How Not To Give A Pre-Exam Pep Talk

Post to Twitter

Advice from a 1L here.

I remember receiving a pretty lousy pep talk as a 1L from a law prof who told a story about thinking she flunked an exam, freaking out and crying for days, but actually getting an A. Given the typical mandatory curves at most law schools, we knew the getting an A part couldn’t come true for most of the class, and the story just sounded like an excuse to brag about her law school achievements, which kind of made her sound like an asshole. Especially when she triumphantly added that some classmate who thought she aced the exam only wound up with a B.

My pep talk about exams for first year law students starts out: “Many will enter, few will win.” Then I try to reassure them that within a very few years of graduation, how they perform as lawyers will matter a whole lot more than what their grades were. I hope this is the correct approach.

–Ann Bartow

Share
This entry was posted in Academia, Law Schools, Law Teaching. Bookmark the permalink.

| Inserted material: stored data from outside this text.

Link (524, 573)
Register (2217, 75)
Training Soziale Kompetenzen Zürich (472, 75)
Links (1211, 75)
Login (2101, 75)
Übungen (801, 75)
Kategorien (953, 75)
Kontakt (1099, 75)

0 Responses to How Not To Give A Pre-Exam Pep Talk

  1. Eric says:

    In lieu of giving my own pep talk, I gave my students a clip of Alec Baldwin’s motivational speech from Glengarry Glen Ross. I’m sure I’ll live to regret that!

  2. Pingback: Perhaps I should have gone with “Win One for the Gipper” « Debris

  3. Ralph M. Stein says:

    Your approach is fine, Ann.

    I tell 1-Ls that too often they react to first semester grades based on often unrealistic expectations tied to grade inflation in college. I also tell them that it’s their choice whether to enter into an essentially meaningless competition with their peers and suggest they take the wisdom of Ecclesiastes and recognize that the race is not always in favor of the swift.

    BUT…I also tell them that the traditional “everything rides on one exam” is divisive, counterproductive and anti-intellectual and ask if anyone had ever experienced before something called a “final examination” that had no evaluative vehicles earlier. The answer, of course, is “no.”

    I have at least three written graded components in any course with a final exam.

  4. jha says:

    And then I had the BA professor who walked in before the exam to say nothing more than “Don’t choke.”

  5. umlawgirl07 says:

    Of course, if you’re in your 50s when you graduate law school, it’s *much* easier to forget those grades…like, you know, the day you graduate! :)

    I’m having a good time as a lawyer and doing good work. It’s almost comical now to think about the worry over grades.

  6. Ralph M. Stein says:

    Older students often worry excessively about whether their many years out of school will impact their ability to do well. Their concerns are not based on competitiveness – most don’t want 25/8 jobs – but on genuine fears that should be addressed by sympathetic faculty.

    And, not surprising, often these older, fearful students are women.